こうした低成長は、粘着的に高いインフレと対照的で、RBAは様子見姿勢を余儀なくされている。2026年1-3月期の四半期CPIは前年比3.8%と、目標レンジをなお大きく上回った。4月の月次CPI指標も3.7%へ小幅に上振れし、インフレ率が着実に低下するとの見方に水を差した。

市場への含意とRBA政策見通し

政策金利(キャッシュレート)が数カ月にわたり4.35%で据え置かれる中、市場は成長減速を受けた利下げ観測と、インフレ高止まりによる利下げ先送り観測の間で揺れている。RBAは緩和に踏み切る明確なシグナルを示しておらず、次の一手のタイミングを巡る不確実性が大きい。これが短期金利市場のボラティリティ上昇につながっている。

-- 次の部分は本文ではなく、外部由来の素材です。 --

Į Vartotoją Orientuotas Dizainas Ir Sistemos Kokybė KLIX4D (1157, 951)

この環境下では、冬場にかけてRBAが「タカ派的据え置き」を続けるシナリオを想定している。市場が利下げ時期を後ずれさせる局面で収益機会が得られるデリバティブに妙味があるとみており、具体的には短期ゾーンの金利スワップで固定金利払い(pay fixed)を行い、「高金利の長期化(higher for longer)」に備える戦略を検討している。

豪州の3年国債先物は、キャッシュレート見通しの変化に敏感なため注目度が高い。2026年6月上旬時点で、当該先物が示す金融政策の道筋は当方の想定よりハト派的だ。RBAが堅持姿勢を崩さないとの見立てを表現する手段として、同先物の売り、もしくはプットオプションの購入が有力と考える。

この局面は、インフレ沈静化を優先し、景気減速が深まる局面でも中銀が引き締め姿勢を長く維持した過去の局面を想起させる。歴史的には、こうした局面では短期金利が政策により高止まりする一方、長期金利は成長期待の低下を背景に低下し、イールドカーブはフラット化しやすい。今後数週間にかけて、カーブのフロントエンドの価格付けには誤りがあるとの見方を裏付ける。